Manusia adalah makhluk hidup yang sempurna, itulah ungkapan yang sering kita dengar dalam kehidupan sehari-hari. Manusia sebagai ciptaan Tuhan yang paling sempurna memang memiliki banyak kelebihan dibanding makhluk lainnya. Sebagai ciptaan-Nya yang sempurna, manusia dibekali akal dan pikiran untuk bisa dikembangkan, berbeda dengan hewan yang juga memiliki akal dan pengetahuan tapi hanya sebatas untuk mempertahankan dirinya. 
Suhartono ( 2005: 1) menyatakan bahwa manusia mempunyai kemampuan menalar, artinya berpikir secara logis dan analitis. Kelebihan manusia dalam kemampuannya menalar dan karena mempunyai bahasa untuk mengomunikasikan hasil pemikirannya yang abstrak, maka manusia bukan saja mempunyai pengetahuan, melainkan juga mampu mengembangkannya.
Akal dan pikiran merupakan perlengkapan paling sempurna yang disematkan Tuhan kepada manusia. Dengan akal dan pikiran, manusia dapat mengubah dan mengembangkan taraf kehidupannya dari tradisional, berkembang, dan hingga modern. Sifat tidak puas yang secara alamiah ada dalam diri manusia mendorong manusia untuk selalu ingin mengubah keadaan. Ketidakpuasan tersebut menimbulkan perubahan-perubahan sehingga tercipta peradaban dunia yang maju. Kemajuan yang dihasilkan oleh akal dan pikiran manusia membawa dampak positif dan negatif.
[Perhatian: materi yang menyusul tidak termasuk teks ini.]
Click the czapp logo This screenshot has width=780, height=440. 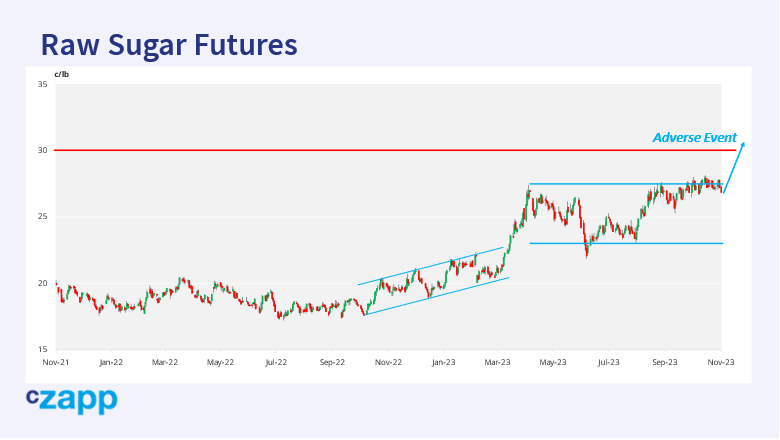point(71,401)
Untuk meminimalisir atau mengatasi masalah-masalah yang timbul dari dampak negatif, manusia tetap memerlukan akal untuk berpikir secara benar dan logis. Berpikir secara logis ialah berpikir tepat dan benar yang memerlukan kerja otak dan akal sesuai dengan ilmu-ilmu logika. Setiap apa yang akan diperbuat hendaknya disesuaikan dengan keadaan yang ada pada dirinya masing-masing. Jika hal tersebut sesuai dengan kenyataan dan apabila dikerjakan mendapat keuntungan, maka segera dilaksanakan. Berpikir secara logis juga berarti bahwa selain memikirkan diri kita sendiri juga harus memperhatikan lingkungan, serta berpikir tentang akibat yang tidak terbawa emosi.
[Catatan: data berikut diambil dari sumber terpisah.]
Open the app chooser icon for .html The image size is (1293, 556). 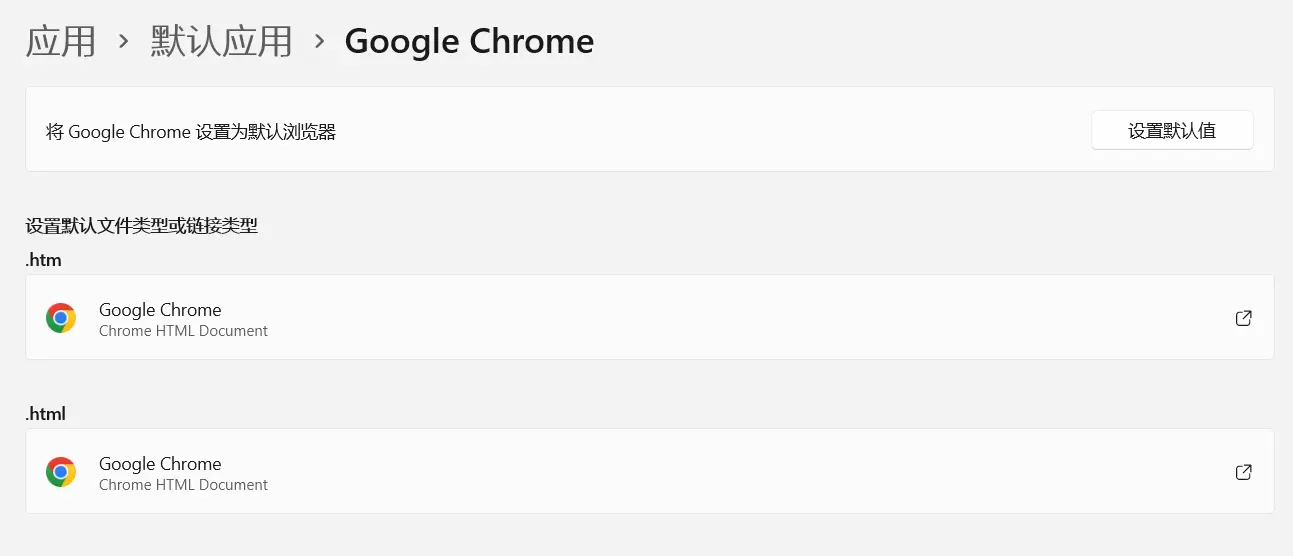[x=1243, y=472]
Dewasa ini, kemampuan berpikir logis dan kreatif sangat diperlukan khususnya dalam upaya mengembangkan ilmu pengetahuan yang humanis. Berbagai macam pengetahuan berhasil dikembangkan manusia dengan beragam metode berpikir. Hal paling sederhana yang dapat kita amati adalah sekelompok anak sekolah dasar yang sedang melakukan riset IPA. Tanpa disadari, mereka menggunakan proses-proses berpikir tertentu yang berbeda dengan riset-riset pada jenis ilmu pengetahuan lainnya. Beberapa ahli menyebut cara berpikir dengan istilah top-down dan bottom-up.
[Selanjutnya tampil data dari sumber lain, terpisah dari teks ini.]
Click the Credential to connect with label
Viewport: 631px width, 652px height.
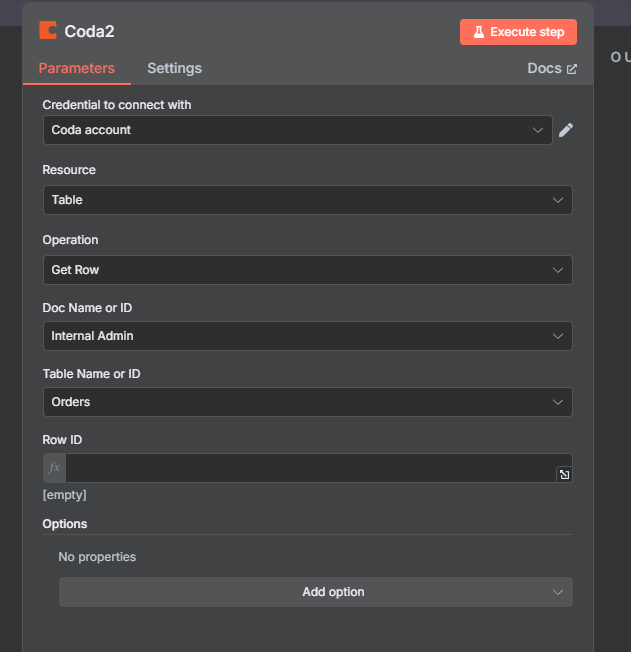(x=117, y=105)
top-down dan bottom-up merupakan inti dari penalaran logika empiris. Kegiatan Penalaran merupakan suatu proses berpikir dalam menarik sebuah simpulan yang berupa pengetahuan, karena manusia pada hakikatnya merupakan makhluk yang berpikir, merasa, bersikap, dan bertindak, maka tidak heran bahwa manusia mempunyai kedudukan yang lebih tinggi dengan makhluk hidup lainnya.
Sebagai satu kegiatan berpikir maka penalaran itu memiliki ciri-ciri tertentu. Ciri yang pertama adalah adanya pola berpikir secara luas yang dapat disebut logika. Di sini dapat dikatakan bahwa dalam setiap bentuk penalaran mempunyai logikanya tersendiri atau dapat disimpulkan juga bahwa kegiatan penalaran merupakan suatu proses berpikir logis.
Dalam lingkup ini, berpikir logis harus diartikan sebagai kegiatan berpikir menurut suatu pola atau kaidah tertentu atau menurut logika tertentu. Berpikir logis pada dasarnya mempunyai banyak konotasi yang bersifat jamak dan tidak tunggal. Artinya, suatu kegiatan berpikir bisa disebut logis jika ditinjau dari suatu logika tertentu dan mungkin tidak logis bila ditinjau dari sudut pandang logika yang lain. Hal inilah yang menimbulkan gejala yang disebut kekacauan penalaran yang disebabkan oleh ketidakkonsistenan kita dalam menggunakan pola berpikir tertentu.
Kedua, bersifat analitik dari proses berpikirnya, artinya penalaran merupakan suatu kegiatan berpikir yang menyandarkan diri pada suatu analisis dan kerangka berpikir yang dipakai sebagai pijakan analisis tersebut adalah logika penalaran yang bersangkutan. Lebih jelasnya penalaran ilmiah merupakan suatu kegiatan analisis yang menggunakan logika ilmiah. Analisis pada hakikatnya merupakan suatu kegiatan berpikir berdasarkan langkah-langkah tertentu.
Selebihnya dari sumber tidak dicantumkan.